So… the weather sucks in Regina. Way too much rain and low ceilings for my liking, anyhow. So I’m on my computer instead, before supper and mandatory study time. Instead of flying, we had a grand total of 6 hours of grand school, meteorology and navigation. Which are my favourite subjects, but not for 6 hours. My goodness.

But that’s not really what I’m typing about right now. I don’t think many of you know this, but I’m not very good with keeping in touch with people. Even now, I can feel myself pulling away from my friends back home… I feel like I’m missing out on things that are happening. Even if they say “it’s nothing”, I still feel a little left out of the normal swing of things. It happens every time I quit an activity, switch schools, or leave the province. I can’t even relate to some of my old friends anymore sometimes, and it makes me feel like a terrible friend. And it’s always because I haven’t seen them for an extended amount of time.
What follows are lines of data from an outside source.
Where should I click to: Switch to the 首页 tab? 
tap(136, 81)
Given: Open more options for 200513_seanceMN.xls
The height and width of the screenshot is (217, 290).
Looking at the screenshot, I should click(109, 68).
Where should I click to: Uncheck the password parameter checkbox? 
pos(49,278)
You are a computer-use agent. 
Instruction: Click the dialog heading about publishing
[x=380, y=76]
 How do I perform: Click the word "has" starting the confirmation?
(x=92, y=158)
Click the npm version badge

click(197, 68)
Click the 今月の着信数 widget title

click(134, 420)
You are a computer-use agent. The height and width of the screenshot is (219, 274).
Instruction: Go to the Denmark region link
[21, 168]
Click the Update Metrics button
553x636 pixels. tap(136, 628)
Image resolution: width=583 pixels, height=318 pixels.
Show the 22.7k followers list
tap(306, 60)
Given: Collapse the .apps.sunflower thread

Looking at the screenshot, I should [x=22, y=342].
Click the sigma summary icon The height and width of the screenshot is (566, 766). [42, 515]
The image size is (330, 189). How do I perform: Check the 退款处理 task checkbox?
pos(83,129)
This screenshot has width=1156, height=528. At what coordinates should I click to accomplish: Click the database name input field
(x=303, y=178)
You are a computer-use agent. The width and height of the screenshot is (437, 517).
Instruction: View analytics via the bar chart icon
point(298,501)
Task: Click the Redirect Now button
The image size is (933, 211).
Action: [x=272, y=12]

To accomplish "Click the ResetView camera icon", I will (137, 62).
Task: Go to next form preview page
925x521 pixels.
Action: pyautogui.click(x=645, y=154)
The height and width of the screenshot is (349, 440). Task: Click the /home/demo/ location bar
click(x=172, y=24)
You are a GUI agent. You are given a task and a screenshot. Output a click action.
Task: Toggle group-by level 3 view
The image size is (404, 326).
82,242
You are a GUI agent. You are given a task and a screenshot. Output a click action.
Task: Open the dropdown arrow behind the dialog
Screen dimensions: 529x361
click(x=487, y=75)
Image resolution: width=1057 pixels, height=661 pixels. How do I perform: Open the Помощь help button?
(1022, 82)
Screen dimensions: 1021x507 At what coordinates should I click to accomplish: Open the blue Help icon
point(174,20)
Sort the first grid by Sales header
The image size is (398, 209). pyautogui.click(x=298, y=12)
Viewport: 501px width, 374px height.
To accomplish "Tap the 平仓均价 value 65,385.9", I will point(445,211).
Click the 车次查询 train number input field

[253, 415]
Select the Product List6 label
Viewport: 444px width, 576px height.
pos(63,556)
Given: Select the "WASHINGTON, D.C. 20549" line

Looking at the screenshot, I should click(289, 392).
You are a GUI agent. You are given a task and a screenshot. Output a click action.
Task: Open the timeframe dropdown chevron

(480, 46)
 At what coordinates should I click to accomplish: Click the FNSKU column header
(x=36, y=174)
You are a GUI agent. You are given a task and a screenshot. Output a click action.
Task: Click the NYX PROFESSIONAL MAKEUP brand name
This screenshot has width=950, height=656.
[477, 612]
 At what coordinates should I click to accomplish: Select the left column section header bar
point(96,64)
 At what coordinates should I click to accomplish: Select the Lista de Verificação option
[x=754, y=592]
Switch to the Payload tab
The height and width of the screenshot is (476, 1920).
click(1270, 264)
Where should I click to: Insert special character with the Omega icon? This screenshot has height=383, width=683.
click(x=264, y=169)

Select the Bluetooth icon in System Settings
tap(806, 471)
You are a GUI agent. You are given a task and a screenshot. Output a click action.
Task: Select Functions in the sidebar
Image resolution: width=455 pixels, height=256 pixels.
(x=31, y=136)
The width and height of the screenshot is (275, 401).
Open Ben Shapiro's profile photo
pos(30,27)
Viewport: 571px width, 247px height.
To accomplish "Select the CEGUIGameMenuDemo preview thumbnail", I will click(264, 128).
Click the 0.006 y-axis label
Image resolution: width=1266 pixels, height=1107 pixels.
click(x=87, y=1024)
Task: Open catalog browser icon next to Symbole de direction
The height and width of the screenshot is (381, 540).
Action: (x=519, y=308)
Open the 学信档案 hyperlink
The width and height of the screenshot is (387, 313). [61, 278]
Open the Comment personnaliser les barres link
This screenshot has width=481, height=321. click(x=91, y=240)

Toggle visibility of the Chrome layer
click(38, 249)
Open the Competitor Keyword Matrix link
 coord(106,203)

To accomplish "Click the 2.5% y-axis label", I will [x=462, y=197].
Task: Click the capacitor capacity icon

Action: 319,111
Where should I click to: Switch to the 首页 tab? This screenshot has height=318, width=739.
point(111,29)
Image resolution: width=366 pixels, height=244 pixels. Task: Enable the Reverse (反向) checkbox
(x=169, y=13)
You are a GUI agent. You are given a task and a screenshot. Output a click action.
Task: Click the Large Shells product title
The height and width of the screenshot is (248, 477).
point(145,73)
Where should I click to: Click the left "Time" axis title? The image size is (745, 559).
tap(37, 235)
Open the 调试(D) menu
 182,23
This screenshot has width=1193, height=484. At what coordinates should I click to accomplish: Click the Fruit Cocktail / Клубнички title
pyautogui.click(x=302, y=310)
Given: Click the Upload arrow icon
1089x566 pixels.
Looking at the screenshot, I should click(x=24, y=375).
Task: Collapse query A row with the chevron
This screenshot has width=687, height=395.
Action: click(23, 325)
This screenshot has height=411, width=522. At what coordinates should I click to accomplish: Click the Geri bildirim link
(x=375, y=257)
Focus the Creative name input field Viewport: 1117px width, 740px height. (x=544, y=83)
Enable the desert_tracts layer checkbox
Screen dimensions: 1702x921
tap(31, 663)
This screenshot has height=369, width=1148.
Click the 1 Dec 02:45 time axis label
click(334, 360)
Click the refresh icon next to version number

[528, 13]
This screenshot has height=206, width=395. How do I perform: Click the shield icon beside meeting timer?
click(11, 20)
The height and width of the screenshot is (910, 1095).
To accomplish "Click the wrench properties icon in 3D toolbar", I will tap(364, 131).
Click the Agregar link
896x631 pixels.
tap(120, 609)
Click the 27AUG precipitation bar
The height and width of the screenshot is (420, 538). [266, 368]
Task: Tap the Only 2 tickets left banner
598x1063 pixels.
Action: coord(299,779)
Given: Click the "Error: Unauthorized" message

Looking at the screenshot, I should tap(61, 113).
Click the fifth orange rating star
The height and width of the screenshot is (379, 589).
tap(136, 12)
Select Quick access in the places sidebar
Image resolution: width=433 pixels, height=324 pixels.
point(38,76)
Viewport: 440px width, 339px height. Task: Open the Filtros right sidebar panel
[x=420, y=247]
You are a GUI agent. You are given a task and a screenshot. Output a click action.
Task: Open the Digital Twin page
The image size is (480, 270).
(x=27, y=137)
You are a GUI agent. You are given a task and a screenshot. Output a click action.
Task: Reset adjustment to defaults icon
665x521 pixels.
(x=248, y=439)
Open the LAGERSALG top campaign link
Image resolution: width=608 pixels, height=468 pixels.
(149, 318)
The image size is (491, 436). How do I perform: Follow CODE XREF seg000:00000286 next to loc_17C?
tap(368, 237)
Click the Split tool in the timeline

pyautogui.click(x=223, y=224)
Example: I was watching the Worlds swimming trials a couple days ago, and I saw someone I used to swim with 5 years ago. It made me think about what life might have been like if I didn’t quit swimming all those years ago. I certainly wouldn’t have been in the physical condition I’m in now (which is completely out of shape), but then I wouldn’t be in cadets, I would have quit band and would’ve never joined jazz band to allow myself to commit to swimming, and maybe I wouldn’t even have finished piano. There’s so many what ifs.